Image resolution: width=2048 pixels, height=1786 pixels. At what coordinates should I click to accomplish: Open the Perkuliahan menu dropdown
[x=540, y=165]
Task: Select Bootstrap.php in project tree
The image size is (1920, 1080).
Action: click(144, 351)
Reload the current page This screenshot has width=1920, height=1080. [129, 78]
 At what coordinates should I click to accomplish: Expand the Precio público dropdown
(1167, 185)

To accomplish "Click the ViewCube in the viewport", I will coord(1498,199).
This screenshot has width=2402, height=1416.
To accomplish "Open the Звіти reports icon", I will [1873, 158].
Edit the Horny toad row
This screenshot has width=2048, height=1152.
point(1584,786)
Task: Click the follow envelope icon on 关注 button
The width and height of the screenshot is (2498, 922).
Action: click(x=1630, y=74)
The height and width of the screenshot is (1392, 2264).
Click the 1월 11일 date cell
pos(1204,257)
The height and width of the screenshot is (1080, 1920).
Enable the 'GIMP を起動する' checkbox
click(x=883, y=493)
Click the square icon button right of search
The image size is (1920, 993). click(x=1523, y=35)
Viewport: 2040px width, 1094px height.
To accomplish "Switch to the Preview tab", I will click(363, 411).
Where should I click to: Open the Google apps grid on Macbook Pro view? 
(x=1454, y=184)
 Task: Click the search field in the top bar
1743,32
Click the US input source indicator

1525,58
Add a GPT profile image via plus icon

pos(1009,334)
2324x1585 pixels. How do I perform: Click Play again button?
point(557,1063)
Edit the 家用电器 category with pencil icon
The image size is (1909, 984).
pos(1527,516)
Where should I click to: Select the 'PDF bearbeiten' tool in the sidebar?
────────────────────
◆ **Assignment**:
What lines in the data above contain the word "Edit"? Copy them all.

◆ **Solved problem**:
Edit the Horny toad row
Edit the 家用电器 category with pencil icon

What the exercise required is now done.